*** DATA SUPPLIED

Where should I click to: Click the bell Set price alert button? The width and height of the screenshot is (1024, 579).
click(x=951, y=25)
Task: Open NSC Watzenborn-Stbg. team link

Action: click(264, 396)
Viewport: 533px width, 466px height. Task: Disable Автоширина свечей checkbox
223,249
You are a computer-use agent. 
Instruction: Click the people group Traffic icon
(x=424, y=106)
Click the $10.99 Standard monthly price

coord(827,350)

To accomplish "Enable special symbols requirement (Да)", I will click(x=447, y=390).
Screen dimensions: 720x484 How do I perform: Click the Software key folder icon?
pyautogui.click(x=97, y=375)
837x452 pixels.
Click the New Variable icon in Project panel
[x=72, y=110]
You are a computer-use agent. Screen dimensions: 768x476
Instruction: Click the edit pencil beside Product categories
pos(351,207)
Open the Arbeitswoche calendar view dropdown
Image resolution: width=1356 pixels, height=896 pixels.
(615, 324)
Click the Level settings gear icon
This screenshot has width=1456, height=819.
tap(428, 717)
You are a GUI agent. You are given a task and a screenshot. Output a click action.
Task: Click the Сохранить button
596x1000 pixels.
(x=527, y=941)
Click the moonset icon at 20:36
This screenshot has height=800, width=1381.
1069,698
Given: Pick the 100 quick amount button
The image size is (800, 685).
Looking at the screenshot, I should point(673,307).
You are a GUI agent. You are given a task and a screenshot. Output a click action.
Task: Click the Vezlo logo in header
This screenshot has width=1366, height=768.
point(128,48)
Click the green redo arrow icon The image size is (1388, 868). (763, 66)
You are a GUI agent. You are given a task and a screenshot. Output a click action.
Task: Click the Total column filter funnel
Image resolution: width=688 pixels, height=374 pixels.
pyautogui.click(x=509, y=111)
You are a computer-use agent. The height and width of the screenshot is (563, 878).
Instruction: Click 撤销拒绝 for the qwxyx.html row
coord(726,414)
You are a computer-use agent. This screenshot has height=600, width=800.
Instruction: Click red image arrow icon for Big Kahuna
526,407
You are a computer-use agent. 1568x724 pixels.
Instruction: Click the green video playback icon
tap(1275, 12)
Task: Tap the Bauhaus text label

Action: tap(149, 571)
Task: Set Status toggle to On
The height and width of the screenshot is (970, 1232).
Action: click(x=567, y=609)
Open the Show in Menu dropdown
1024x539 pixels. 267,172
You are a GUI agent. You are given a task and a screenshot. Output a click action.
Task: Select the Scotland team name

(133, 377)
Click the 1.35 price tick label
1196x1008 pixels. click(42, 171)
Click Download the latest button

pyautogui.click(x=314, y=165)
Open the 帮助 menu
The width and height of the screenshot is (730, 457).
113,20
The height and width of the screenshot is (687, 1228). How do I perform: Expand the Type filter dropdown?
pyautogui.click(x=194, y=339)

******

_WRITTEN TASK_
Can you echo the listing above, every line exactly as it appears?

_IN RESPONSE_
Where should I click to: Click the bell Set price alert button? The width and height of the screenshot is (1024, 579).
click(x=951, y=25)
Task: Open NSC Watzenborn-Stbg. team link

Action: click(264, 396)
Viewport: 533px width, 466px height. Task: Disable Автоширина свечей checkbox
223,249
You are a computer-use agent. 
Instruction: Click the people group Traffic icon
(x=424, y=106)
Click the $10.99 Standard monthly price

coord(827,350)

To accomplish "Enable special symbols requirement (Да)", I will click(x=447, y=390).
Screen dimensions: 720x484 How do I perform: Click the Software key folder icon?
pyautogui.click(x=97, y=375)
837x452 pixels.
Click the New Variable icon in Project panel
[x=72, y=110]
You are a computer-use agent. Screen dimensions: 768x476
Instruction: Click the edit pencil beside Product categories
pos(351,207)
Open the Arbeitswoche calendar view dropdown
Image resolution: width=1356 pixels, height=896 pixels.
(615, 324)
Click the Level settings gear icon
This screenshot has width=1456, height=819.
tap(428, 717)
You are a GUI agent. You are given a task and a screenshot. Output a click action.
Task: Click the Сохранить button
596x1000 pixels.
(x=527, y=941)
Click the moonset icon at 20:36
This screenshot has height=800, width=1381.
1069,698
Given: Pick the 100 quick amount button
The image size is (800, 685).
Looking at the screenshot, I should point(673,307).
You are a GUI agent. You are given a task and a screenshot. Output a click action.
Task: Click the Vezlo logo in header
This screenshot has width=1366, height=768.
point(128,48)
Click the green redo arrow icon The image size is (1388, 868). (763, 66)
You are a GUI agent. You are given a task and a screenshot. Output a click action.
Task: Click the Total column filter funnel
Image resolution: width=688 pixels, height=374 pixels.
pyautogui.click(x=509, y=111)
You are a computer-use agent. The height and width of the screenshot is (563, 878).
Instruction: Click 撤销拒绝 for the qwxyx.html row
coord(726,414)
You are a computer-use agent. This screenshot has height=600, width=800.
Instruction: Click red image arrow icon for Big Kahuna
526,407
You are a computer-use agent. 1568x724 pixels.
Instruction: Click the green video playback icon
tap(1275, 12)
Task: Tap the Bauhaus text label

Action: tap(149, 571)
Task: Set Status toggle to On
The height and width of the screenshot is (970, 1232).
Action: click(x=567, y=609)
Open the Show in Menu dropdown
1024x539 pixels. 267,172
You are a GUI agent. You are given a task and a screenshot. Output a click action.
Task: Select the Scotland team name

(133, 377)
Click the 1.35 price tick label
1196x1008 pixels. click(42, 171)
Click Download the latest button

pyautogui.click(x=314, y=165)
Open the 帮助 menu
The width and height of the screenshot is (730, 457).
113,20
The height and width of the screenshot is (687, 1228). How do I perform: Expand the Type filter dropdown?
pyautogui.click(x=194, y=339)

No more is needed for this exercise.